**TRY IT**
Quote, word for word, the line containing "Expand the 目标采样率 dropdown arrow" and all lines that follow it to the end of the records, with no pictures.

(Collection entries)
========================

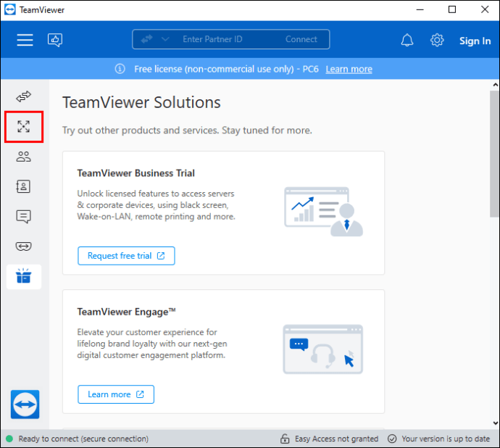Follow the Learn more license link
The height and width of the screenshot is (448, 500).
point(349,69)
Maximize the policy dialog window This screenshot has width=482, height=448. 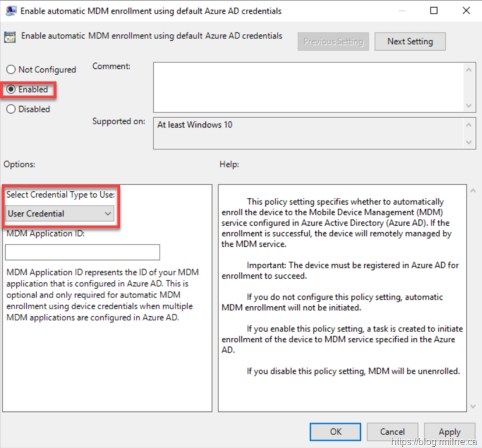point(434,11)
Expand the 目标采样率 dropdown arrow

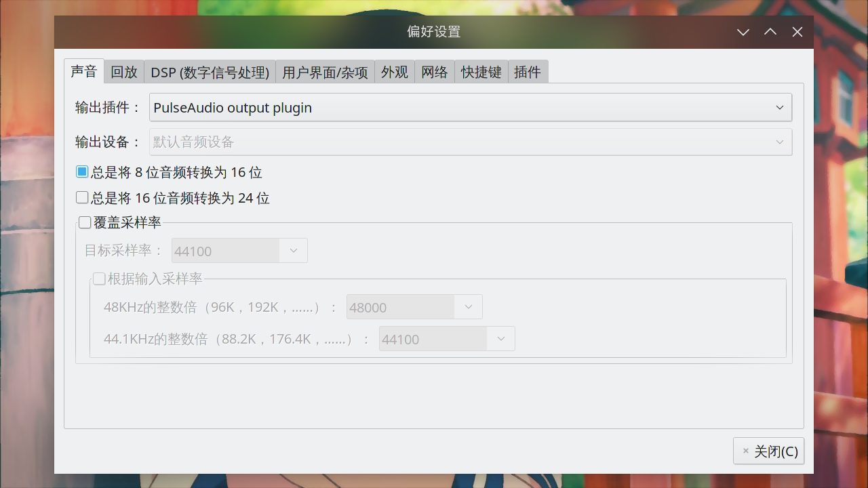(294, 251)
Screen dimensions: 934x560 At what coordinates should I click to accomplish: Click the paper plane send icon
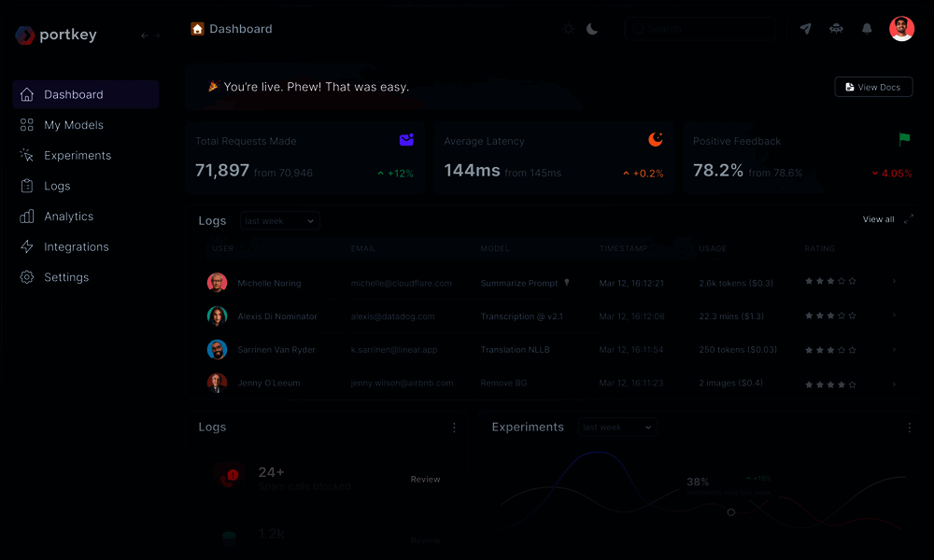click(805, 29)
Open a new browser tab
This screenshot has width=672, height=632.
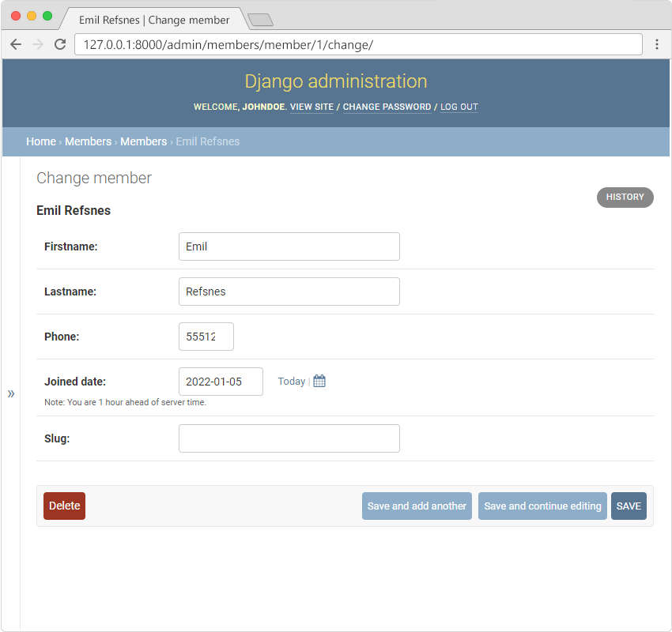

========================

**RESPONSE**
Expand the 目标采样率 dropdown arrow

(294, 251)
Screen dimensions: 934x560 At what coordinates should I click to accomplish: Click the paper plane send icon
click(805, 29)
Open a new browser tab
This screenshot has width=672, height=632.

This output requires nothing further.